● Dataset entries
***
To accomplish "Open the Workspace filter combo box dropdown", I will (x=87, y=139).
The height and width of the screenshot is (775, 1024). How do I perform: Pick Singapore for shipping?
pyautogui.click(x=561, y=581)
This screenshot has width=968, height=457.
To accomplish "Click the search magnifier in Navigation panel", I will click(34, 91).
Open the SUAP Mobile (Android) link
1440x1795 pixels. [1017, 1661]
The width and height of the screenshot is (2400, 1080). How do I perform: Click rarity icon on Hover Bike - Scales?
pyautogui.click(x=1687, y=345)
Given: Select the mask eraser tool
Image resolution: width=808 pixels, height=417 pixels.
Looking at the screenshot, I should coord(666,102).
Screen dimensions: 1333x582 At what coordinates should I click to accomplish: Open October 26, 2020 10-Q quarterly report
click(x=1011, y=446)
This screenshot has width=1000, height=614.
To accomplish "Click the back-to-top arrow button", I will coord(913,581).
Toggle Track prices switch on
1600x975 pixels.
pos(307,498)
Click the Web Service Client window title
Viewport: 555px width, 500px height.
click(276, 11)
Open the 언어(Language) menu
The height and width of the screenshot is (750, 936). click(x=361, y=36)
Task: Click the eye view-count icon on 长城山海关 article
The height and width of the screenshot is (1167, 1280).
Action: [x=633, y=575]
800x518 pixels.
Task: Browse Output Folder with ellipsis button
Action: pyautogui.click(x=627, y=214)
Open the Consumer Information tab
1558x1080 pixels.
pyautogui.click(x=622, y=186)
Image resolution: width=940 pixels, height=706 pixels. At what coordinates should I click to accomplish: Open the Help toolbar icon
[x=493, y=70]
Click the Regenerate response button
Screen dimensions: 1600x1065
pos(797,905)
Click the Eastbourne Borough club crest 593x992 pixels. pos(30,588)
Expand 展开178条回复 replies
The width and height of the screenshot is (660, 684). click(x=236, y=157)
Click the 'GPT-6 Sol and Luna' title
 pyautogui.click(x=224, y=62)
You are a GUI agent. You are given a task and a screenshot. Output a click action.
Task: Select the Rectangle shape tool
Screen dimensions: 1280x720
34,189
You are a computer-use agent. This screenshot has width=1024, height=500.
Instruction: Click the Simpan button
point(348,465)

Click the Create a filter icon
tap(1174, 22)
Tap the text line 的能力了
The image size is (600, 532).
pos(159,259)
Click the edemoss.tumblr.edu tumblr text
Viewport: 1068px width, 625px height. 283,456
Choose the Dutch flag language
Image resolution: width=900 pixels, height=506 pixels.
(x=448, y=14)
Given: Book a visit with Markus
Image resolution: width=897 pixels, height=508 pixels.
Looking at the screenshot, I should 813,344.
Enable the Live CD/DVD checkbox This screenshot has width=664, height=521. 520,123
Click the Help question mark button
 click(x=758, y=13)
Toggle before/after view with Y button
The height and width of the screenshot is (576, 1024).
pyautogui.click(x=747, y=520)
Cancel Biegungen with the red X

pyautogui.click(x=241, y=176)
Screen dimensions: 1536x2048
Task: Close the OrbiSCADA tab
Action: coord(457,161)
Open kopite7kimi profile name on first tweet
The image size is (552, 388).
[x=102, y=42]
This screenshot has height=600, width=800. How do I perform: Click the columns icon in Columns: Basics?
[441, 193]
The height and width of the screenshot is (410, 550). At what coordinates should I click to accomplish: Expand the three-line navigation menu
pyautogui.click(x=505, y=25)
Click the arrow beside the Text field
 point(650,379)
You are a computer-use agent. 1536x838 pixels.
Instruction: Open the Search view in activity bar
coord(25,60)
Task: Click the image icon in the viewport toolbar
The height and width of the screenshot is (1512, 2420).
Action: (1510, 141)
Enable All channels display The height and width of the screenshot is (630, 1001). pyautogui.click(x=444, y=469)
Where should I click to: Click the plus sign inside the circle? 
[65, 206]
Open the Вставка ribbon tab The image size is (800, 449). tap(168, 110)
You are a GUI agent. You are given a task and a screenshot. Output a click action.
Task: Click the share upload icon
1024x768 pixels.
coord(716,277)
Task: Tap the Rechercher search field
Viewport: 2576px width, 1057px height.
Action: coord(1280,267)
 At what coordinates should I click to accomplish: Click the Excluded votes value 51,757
***
● What this task involves
What is needed is an exact copy of all the data above.

● Response box
To accomplish "Open the Workspace filter combo box dropdown", I will (x=87, y=139).
The height and width of the screenshot is (775, 1024). How do I perform: Pick Singapore for shipping?
pyautogui.click(x=561, y=581)
This screenshot has width=968, height=457.
To accomplish "Click the search magnifier in Navigation panel", I will click(34, 91).
Open the SUAP Mobile (Android) link
1440x1795 pixels. [1017, 1661]
The width and height of the screenshot is (2400, 1080). How do I perform: Click rarity icon on Hover Bike - Scales?
pyautogui.click(x=1687, y=345)
Given: Select the mask eraser tool
Image resolution: width=808 pixels, height=417 pixels.
Looking at the screenshot, I should coord(666,102).
Screen dimensions: 1333x582 At what coordinates should I click to accomplish: Open October 26, 2020 10-Q quarterly report
click(x=1011, y=446)
This screenshot has width=1000, height=614.
To accomplish "Click the back-to-top arrow button", I will coord(913,581).
Toggle Track prices switch on
1600x975 pixels.
pos(307,498)
Click the Web Service Client window title
Viewport: 555px width, 500px height.
click(276, 11)
Open the 언어(Language) menu
The height and width of the screenshot is (750, 936). click(x=361, y=36)
Task: Click the eye view-count icon on 长城山海关 article
The height and width of the screenshot is (1167, 1280).
Action: [x=633, y=575]
800x518 pixels.
Task: Browse Output Folder with ellipsis button
Action: pyautogui.click(x=627, y=214)
Open the Consumer Information tab
1558x1080 pixels.
pyautogui.click(x=622, y=186)
Image resolution: width=940 pixels, height=706 pixels. At what coordinates should I click to accomplish: Open the Help toolbar icon
[x=493, y=70]
Click the Regenerate response button
Screen dimensions: 1600x1065
pos(797,905)
Click the Eastbourne Borough club crest 593x992 pixels. pos(30,588)
Expand 展开178条回复 replies
The width and height of the screenshot is (660, 684). click(x=236, y=157)
Click the 'GPT-6 Sol and Luna' title
 pyautogui.click(x=224, y=62)
You are a GUI agent. You are given a task and a screenshot. Output a click action.
Task: Select the Rectangle shape tool
Screen dimensions: 1280x720
34,189
You are a computer-use agent. This screenshot has width=1024, height=500.
Instruction: Click the Simpan button
point(348,465)

Click the Create a filter icon
tap(1174, 22)
Tap the text line 的能力了
The image size is (600, 532).
pos(159,259)
Click the edemoss.tumblr.edu tumblr text
Viewport: 1068px width, 625px height. 283,456
Choose the Dutch flag language
Image resolution: width=900 pixels, height=506 pixels.
(x=448, y=14)
Given: Book a visit with Markus
Image resolution: width=897 pixels, height=508 pixels.
Looking at the screenshot, I should 813,344.
Enable the Live CD/DVD checkbox This screenshot has width=664, height=521. 520,123
Click the Help question mark button
 click(x=758, y=13)
Toggle before/after view with Y button
The height and width of the screenshot is (576, 1024).
pyautogui.click(x=747, y=520)
Cancel Biegungen with the red X

pyautogui.click(x=241, y=176)
Screen dimensions: 1536x2048
Task: Close the OrbiSCADA tab
Action: coord(457,161)
Open kopite7kimi profile name on first tweet
The image size is (552, 388).
[x=102, y=42]
This screenshot has height=600, width=800. How do I perform: Click the columns icon in Columns: Basics?
[441, 193]
The height and width of the screenshot is (410, 550). At what coordinates should I click to accomplish: Expand the three-line navigation menu
pyautogui.click(x=505, y=25)
Click the arrow beside the Text field
 point(650,379)
You are a computer-use agent. 1536x838 pixels.
Instruction: Open the Search view in activity bar
coord(25,60)
Task: Click the image icon in the viewport toolbar
The height and width of the screenshot is (1512, 2420).
Action: (1510, 141)
Enable All channels display The height and width of the screenshot is (630, 1001). pyautogui.click(x=444, y=469)
Where should I click to: Click the plus sign inside the circle? 
[65, 206]
Open the Вставка ribbon tab The image size is (800, 449). tap(168, 110)
You are a GUI agent. You are given a task and a screenshot. Output a click action.
Task: Click the share upload icon
1024x768 pixels.
coord(716,277)
Task: Tap the Rechercher search field
Viewport: 2576px width, 1057px height.
Action: coord(1280,267)
 At what coordinates should I click to accomplish: Click the Excluded votes value 51,757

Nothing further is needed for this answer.